API & Reference Documentation — Professional Level¶
Category: Documentation — reference docs as a craft: the exhaustive, lookup-oriented description of an API's machinery, and the runnable examples and guides that make it usable.
Prerequisites: Junior · Middle · Senior Focus: Production — pipelines, governance, reviews, metrics, incidents
Table of Contents¶
- Introduction
- The Reference Pipeline in CI/CD
- Reviewing API Reference in Pull Requests
- Governing the Spec Across Many Teams
- Keeping Examples Correct at Scale
- Measuring Reference Quality
- Deprecation and Sunset in the Reference
- Real Incidents
- The Politics of Reference Docs
- Review Checklist
- Cheat Sheet
- Diagrams
- Related Topics
Introduction¶
Focus: production — running reference docs as infrastructure for many APIs, many teams, over years.
Individually, every team agrees reference docs matter. Collectively, references rot: a field is added without a description, an example breaks and nobody notices, a breaking change ships because the spec wasn't diffed, v1 docs describe v2 behavior. No single lapse is unreasonable; the aggregate is a docs portal consumers no longer trust.
********
**EXERCISE REQUIREMENTS**
1. Return everything in the API reference documentation text from "API & Reference" down to "make it usable.", copied word for word.
2. Resume the text on API reference documentation after its last sentence and keep going in the same style.
********
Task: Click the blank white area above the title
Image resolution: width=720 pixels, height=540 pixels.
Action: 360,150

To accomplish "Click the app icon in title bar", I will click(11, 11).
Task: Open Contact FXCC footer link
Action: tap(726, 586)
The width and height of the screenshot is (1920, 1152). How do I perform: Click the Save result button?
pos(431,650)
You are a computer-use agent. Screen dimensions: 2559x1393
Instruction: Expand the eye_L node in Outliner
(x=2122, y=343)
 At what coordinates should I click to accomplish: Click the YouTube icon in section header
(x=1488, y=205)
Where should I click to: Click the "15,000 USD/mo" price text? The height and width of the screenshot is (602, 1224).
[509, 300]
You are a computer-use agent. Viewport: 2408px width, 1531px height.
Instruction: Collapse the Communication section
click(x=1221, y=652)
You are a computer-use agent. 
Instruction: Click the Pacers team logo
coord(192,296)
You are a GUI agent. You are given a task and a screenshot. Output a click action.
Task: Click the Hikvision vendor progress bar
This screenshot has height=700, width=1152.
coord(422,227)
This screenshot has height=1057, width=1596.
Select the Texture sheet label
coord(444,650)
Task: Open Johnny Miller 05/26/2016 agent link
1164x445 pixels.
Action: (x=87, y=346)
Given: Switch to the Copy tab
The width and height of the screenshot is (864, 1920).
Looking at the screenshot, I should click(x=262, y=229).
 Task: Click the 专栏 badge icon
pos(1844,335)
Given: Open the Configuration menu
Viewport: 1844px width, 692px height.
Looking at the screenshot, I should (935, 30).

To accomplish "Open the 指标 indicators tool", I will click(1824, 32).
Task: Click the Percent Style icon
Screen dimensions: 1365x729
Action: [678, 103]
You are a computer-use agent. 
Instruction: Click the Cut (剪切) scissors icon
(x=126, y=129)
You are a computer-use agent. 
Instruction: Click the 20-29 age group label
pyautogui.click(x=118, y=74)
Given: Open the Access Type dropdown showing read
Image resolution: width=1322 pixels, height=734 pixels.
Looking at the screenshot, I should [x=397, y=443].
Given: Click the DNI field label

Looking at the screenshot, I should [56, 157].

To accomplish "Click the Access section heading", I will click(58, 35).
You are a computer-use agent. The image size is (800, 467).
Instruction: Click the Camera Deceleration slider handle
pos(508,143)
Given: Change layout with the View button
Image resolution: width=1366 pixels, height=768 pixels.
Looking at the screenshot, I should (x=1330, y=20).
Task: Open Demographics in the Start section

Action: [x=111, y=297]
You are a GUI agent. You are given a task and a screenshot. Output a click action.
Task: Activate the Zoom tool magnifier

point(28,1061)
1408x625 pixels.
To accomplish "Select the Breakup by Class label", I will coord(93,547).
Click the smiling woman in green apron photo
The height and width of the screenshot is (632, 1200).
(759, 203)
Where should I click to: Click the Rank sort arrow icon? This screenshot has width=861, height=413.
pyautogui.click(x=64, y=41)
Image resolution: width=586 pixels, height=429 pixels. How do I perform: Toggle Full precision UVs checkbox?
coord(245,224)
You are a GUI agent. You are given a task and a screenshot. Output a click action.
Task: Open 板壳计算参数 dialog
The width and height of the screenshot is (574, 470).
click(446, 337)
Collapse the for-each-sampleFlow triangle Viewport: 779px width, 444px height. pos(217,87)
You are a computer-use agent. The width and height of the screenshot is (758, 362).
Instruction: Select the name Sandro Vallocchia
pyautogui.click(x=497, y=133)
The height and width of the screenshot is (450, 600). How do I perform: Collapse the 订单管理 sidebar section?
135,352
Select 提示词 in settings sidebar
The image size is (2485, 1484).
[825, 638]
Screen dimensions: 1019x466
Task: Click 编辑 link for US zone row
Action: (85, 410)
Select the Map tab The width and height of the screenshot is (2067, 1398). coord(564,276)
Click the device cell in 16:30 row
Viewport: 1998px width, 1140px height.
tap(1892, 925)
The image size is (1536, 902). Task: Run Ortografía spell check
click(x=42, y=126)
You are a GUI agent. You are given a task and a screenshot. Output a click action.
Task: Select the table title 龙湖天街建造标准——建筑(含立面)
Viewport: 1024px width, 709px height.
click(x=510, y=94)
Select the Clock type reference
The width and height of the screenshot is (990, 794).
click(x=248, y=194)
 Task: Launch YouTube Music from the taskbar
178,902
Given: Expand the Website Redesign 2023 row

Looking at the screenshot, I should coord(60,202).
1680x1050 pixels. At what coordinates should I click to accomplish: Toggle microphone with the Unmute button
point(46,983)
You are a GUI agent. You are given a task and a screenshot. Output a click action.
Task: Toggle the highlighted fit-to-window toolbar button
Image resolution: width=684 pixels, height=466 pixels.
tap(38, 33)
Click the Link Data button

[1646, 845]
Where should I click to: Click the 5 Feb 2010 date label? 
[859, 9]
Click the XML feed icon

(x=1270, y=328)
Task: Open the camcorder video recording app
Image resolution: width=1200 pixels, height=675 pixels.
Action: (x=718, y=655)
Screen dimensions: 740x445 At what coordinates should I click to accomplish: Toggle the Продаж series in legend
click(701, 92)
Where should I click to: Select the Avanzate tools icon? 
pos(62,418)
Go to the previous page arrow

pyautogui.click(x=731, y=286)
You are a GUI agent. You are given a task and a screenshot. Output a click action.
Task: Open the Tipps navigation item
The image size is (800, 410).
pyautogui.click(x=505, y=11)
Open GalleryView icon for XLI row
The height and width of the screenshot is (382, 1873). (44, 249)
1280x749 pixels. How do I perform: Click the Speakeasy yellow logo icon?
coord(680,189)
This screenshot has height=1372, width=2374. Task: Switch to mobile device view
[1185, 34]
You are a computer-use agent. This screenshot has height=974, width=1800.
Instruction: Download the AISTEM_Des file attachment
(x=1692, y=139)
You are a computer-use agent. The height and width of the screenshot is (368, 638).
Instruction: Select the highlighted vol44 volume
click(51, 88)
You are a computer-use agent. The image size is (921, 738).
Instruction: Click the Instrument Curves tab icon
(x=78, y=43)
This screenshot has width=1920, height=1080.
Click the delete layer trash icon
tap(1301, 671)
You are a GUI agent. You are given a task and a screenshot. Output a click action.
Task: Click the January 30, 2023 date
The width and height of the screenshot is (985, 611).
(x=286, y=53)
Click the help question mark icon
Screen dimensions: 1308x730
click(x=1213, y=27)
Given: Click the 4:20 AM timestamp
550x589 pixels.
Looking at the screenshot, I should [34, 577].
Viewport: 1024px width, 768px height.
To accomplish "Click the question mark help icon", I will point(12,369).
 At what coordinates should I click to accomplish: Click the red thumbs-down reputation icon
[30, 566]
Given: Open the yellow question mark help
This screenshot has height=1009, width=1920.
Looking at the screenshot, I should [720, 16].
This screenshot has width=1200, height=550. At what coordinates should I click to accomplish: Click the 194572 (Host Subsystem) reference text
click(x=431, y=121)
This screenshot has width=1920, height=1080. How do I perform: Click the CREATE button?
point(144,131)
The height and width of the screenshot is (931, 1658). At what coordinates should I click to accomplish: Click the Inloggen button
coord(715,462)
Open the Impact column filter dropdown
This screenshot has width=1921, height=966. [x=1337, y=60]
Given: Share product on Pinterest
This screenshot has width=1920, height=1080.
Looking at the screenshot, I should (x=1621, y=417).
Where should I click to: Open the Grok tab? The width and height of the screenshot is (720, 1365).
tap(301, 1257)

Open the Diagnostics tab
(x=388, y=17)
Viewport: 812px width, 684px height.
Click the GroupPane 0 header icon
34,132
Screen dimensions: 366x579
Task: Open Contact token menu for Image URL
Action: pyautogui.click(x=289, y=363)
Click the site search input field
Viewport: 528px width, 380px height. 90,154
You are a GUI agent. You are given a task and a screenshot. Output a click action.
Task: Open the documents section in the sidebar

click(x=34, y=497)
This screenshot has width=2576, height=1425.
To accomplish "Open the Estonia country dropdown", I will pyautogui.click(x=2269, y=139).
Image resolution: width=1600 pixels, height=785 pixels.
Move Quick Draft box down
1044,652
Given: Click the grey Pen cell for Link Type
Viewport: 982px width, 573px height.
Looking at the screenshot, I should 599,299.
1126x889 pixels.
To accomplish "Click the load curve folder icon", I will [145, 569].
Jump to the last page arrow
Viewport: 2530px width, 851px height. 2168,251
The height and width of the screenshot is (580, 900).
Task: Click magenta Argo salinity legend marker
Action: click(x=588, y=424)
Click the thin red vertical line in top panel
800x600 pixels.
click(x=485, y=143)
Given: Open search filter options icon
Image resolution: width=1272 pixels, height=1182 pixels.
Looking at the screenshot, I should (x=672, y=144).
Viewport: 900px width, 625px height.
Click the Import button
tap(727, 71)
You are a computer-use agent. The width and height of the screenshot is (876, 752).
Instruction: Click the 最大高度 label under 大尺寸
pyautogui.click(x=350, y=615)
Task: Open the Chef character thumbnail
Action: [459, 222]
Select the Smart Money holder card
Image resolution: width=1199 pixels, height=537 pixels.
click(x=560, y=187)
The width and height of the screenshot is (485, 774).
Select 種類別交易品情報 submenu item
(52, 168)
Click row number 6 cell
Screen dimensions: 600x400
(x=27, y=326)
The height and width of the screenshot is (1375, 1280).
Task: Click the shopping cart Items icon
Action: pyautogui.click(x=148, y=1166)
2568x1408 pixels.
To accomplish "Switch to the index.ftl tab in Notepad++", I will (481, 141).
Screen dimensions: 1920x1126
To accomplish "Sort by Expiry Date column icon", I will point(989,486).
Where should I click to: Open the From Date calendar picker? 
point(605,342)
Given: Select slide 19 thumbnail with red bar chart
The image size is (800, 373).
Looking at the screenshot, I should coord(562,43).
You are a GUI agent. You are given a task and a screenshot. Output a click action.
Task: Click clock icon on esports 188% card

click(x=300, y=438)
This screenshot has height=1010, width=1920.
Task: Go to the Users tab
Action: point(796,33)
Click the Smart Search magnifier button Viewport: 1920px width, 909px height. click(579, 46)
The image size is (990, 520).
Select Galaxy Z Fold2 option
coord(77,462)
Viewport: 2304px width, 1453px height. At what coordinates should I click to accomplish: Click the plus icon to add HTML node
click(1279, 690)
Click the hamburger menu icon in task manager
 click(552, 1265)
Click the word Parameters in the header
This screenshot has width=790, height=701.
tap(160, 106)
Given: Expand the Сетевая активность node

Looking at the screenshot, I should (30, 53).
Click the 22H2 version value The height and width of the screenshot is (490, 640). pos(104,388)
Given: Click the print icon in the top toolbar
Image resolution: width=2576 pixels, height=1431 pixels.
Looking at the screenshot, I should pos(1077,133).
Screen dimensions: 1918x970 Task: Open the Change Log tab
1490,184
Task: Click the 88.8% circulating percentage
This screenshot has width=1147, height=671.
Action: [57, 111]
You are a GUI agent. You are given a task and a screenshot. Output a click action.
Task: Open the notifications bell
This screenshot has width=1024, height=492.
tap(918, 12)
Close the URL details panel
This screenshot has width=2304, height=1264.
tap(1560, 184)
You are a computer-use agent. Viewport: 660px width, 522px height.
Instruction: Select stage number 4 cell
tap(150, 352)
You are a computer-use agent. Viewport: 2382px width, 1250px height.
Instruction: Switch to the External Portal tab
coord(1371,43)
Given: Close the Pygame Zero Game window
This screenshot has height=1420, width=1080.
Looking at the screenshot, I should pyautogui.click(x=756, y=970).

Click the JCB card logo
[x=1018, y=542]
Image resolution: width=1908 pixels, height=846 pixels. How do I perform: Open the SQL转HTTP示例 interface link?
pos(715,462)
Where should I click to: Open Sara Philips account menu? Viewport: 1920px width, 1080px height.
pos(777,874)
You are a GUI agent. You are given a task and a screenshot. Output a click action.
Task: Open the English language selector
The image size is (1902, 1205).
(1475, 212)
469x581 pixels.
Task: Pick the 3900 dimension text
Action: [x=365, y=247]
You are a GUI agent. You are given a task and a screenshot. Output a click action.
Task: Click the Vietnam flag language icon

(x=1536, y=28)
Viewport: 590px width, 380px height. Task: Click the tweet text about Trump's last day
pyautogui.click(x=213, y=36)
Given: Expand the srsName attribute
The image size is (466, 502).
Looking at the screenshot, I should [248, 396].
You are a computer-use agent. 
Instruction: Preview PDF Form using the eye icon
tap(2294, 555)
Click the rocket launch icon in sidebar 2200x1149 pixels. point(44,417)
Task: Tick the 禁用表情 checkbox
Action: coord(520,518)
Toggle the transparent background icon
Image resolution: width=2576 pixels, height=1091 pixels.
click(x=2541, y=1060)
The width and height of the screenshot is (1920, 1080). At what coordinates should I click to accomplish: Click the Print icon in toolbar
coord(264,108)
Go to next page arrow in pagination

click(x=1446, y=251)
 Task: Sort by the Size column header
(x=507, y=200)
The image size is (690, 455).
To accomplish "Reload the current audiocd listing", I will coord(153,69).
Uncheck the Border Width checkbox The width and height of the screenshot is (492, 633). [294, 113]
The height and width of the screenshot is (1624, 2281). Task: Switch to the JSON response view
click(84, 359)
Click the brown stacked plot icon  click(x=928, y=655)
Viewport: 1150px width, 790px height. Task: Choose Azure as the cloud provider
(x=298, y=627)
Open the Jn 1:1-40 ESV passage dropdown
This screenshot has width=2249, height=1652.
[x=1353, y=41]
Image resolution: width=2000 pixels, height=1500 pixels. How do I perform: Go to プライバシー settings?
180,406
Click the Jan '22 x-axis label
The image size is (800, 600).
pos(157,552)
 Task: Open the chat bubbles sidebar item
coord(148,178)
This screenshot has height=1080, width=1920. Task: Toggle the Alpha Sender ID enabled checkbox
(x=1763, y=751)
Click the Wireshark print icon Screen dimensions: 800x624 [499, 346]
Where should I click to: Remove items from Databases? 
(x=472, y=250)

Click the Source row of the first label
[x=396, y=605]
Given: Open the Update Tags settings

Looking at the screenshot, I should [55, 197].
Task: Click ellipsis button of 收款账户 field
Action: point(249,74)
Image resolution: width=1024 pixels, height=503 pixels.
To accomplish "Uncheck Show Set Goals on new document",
********
**RESULTS FOR THE EXERCISE**
1.
API & Reference Documentation — Professional Level¶
Category: Documentation — reference docs as a craft: the exhaustive, lookup-oriented description of an API's machinery, and the runnable examples and guides that make it usable.

2.
The professional question is operational: how do you keep reference accurate and usable across dozens of APIs and hundreds of changes a week? The answer is the same shape as for code quality — make the good path the default and enforce it in CI: a generation pipeline, spec governance with gates, examples tested in the build, review standards that catch the semantic gaps tools can't, and metrics that track the outcome (can a developer integrate without filing a ticket?) rather than vanity counts.
The Reference Pipeline in CI/CD¶
Reference docs are built artifacts, treated like any other build output. A production pipeline, triggered on every change to a spec:
ON CHANGE TO spec (openapi.yaml / schema.graphql / *.proto):
1. LINT spec passes style rules (Spectral / Redocly / Buf lint)
2. DIFF no breaking change vs. released (oasdiff / GraphQL Inspector / buf breaking)
3. EXAMPLES doc-tests run & assert output (every runnable example executes)
4. CONTRACT running service conforms to spec (Dredd / Pact / schemathesis)
5. GENERATE render reference (Redoc / Swagger UI / Stoplight)
6. PUBLISH versioned docs site (per-version, old versions kept live)
The principle from Docs as Code & Tooling: if it isn't in CI, it will rot. A reference that regenerates and self-tests on every merge cannot describe a parameter the service doesn't have. A reference maintained by "remember to update the docs" cannot stay accurate at scale — willpower is not a pipeline.
The pipeline also makes documentation a merge gate: a PR that adds an undocumented endpoint, breaks an example, or introduces an undeclared breaking change fails CI and doesn't merge. Documentation quality becomes non-negotiable the same way passing tests is.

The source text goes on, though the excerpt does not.